> [Quoted passage]
## Start

One final question for me is what state the database is left in after an aborted import. I assume there is not a BEGIN/COMMIT or SAVEPOINT block on the database which is started at the beginning of the import process? If we get half way down the import, and something fails, is everything rolled back to the state the database was to begin with, is the partial import committed?
Thanks for looking into this.
Best regards,
Jason
···
On Mon, Feb 6, 2012 at 10:32 PM, Bob Jolliffe bobjolliffe@gmail.com wrote:
One of the difficulties of providing good user feedback on import is
the that we spawn an extra thread to do the actual importing and we
don’t have very sophisticated inter-thread communication with that
worker beyond the “status message” which is a transient thing. And
better logging is not a substitute for user feedback.
Is there a really compelling reason to spawn this extra thread? Doing
the import synchronously (in the same thread as the action) would make
it much simpler to provide progressive and useful feedback to the
user. There is a general principle in UI design that you want to keep
the UI responsive during long-running operations but I am not sure
that should necessarily be the case here. It’s more important to have
better feedback and you actually want the user to wait until the
process is complete. Of course this can be done between two threads
but it seems kind of unnecessary - and anyway the assumption would
still be that the user does not navigate away from the page while the
import is continuing. Does anyone have an opinion?
The other alternative would be to progressively build up (and store?)
a report of happenings during the import process and allow the user to
browse back through previous imports. This can be nice but more
complex than just running a synchronous thread.

## End

[Records]
## Start

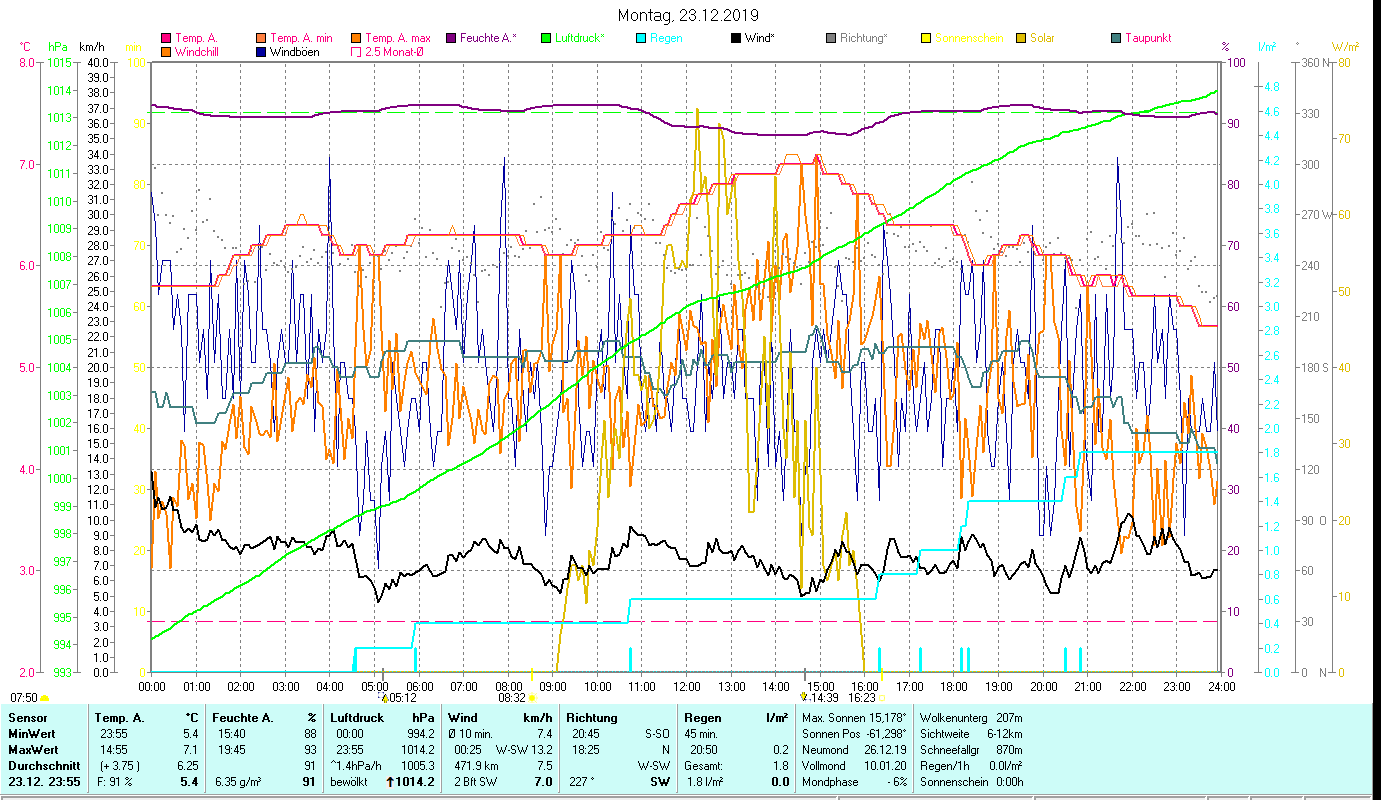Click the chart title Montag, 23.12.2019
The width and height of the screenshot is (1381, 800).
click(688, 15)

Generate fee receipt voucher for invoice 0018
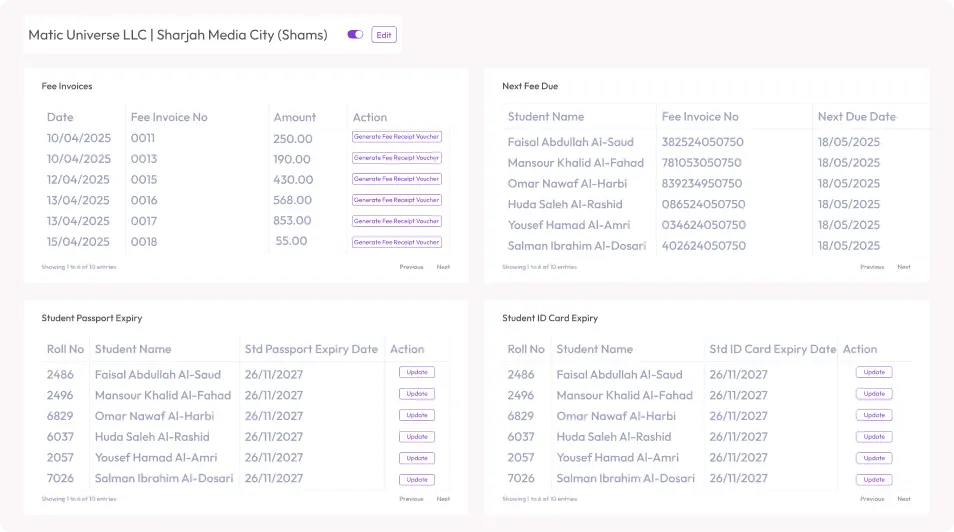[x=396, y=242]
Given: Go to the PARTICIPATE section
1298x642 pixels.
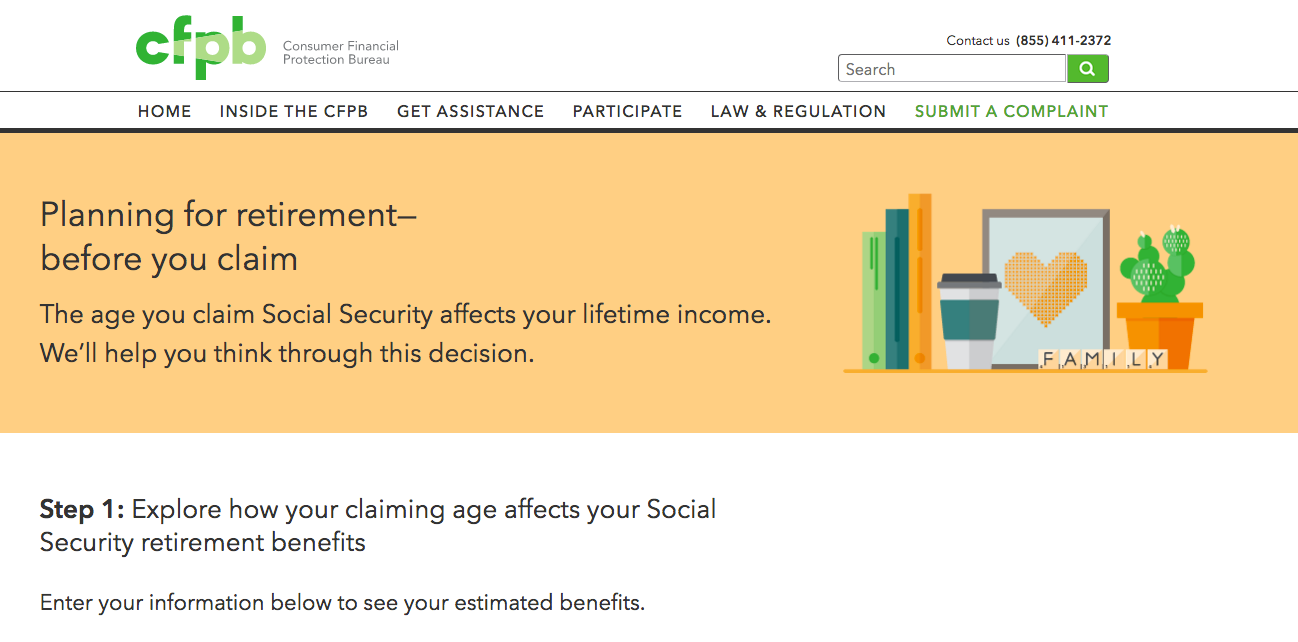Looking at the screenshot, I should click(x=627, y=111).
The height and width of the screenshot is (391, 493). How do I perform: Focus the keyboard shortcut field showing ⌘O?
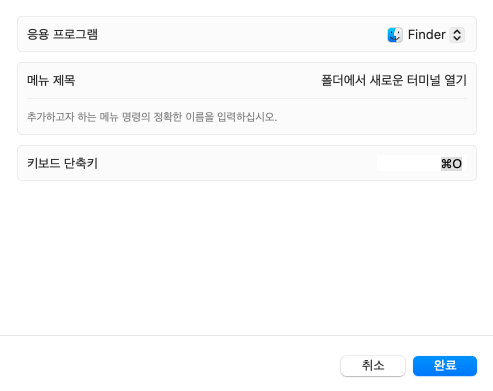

## End

> [What this exercise asks]
a – From the import discussion, reproduce the passage starting with "The other alternative" and going on through "a synchronous thread.".
b – In the import discussion, what is the only inter-thread communication with the import worker?

> [Solutions to each task]
a –
The other alternative would be to progressively build up (and store?)
a report of happenings during the import process and allow the user to
browse back through previous imports. This can be nice but more
complex than just running a synchronous thread.

b – The "status message," which is a transient thing.